#### [DATA SUPPLIED]
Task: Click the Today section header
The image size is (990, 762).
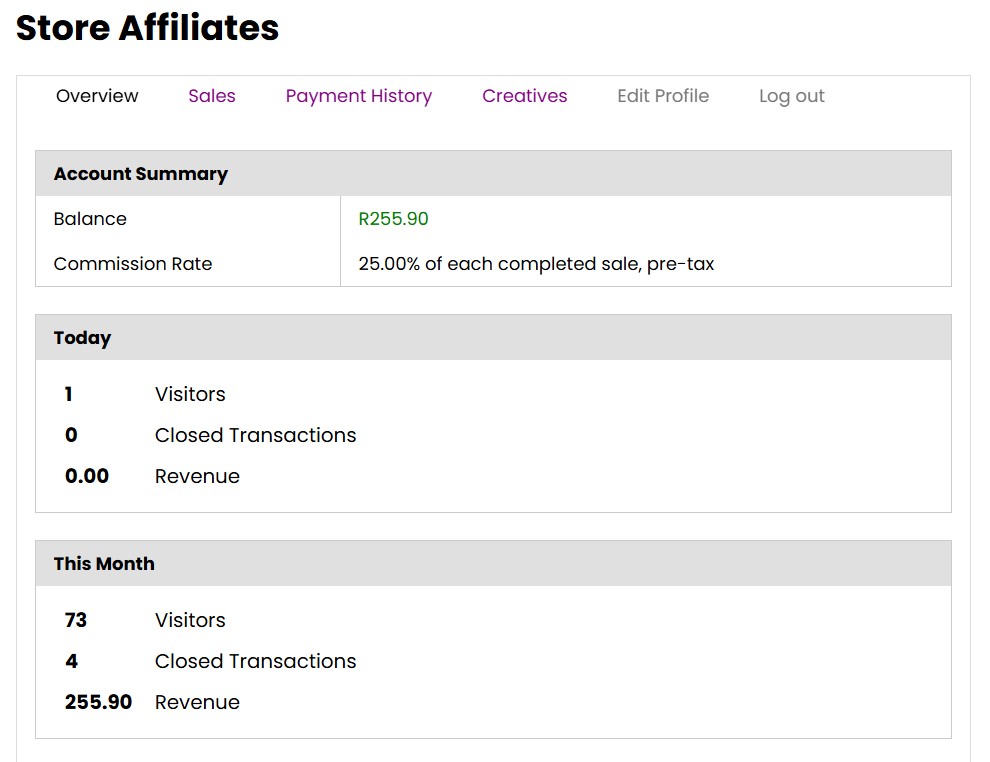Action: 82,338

---

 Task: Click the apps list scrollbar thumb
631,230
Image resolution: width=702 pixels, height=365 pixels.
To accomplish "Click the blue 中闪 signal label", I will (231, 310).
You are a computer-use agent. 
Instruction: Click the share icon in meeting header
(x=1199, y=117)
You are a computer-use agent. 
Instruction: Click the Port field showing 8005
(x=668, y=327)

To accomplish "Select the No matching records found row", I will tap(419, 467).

--

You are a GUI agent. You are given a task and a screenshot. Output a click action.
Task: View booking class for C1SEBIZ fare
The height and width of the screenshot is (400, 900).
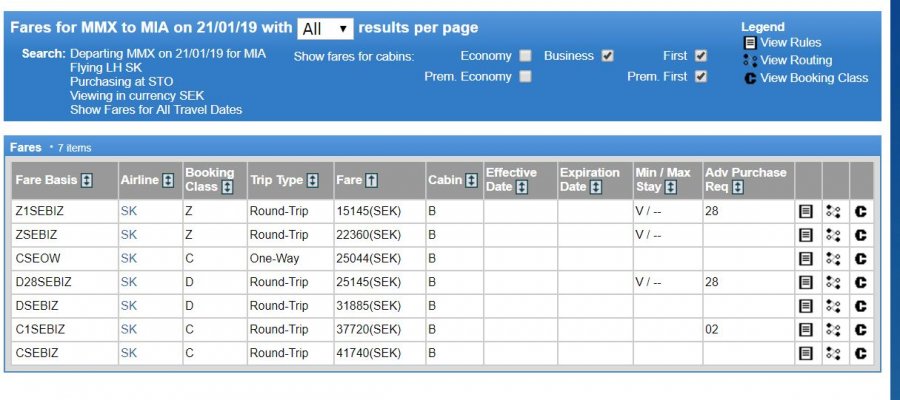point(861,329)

#### [HOW TO COMPLETE THIS TASK]
For the data above, state how many lines contain "accomplish"; the number is the whole answer.

#### [ANSWER SECTION]
2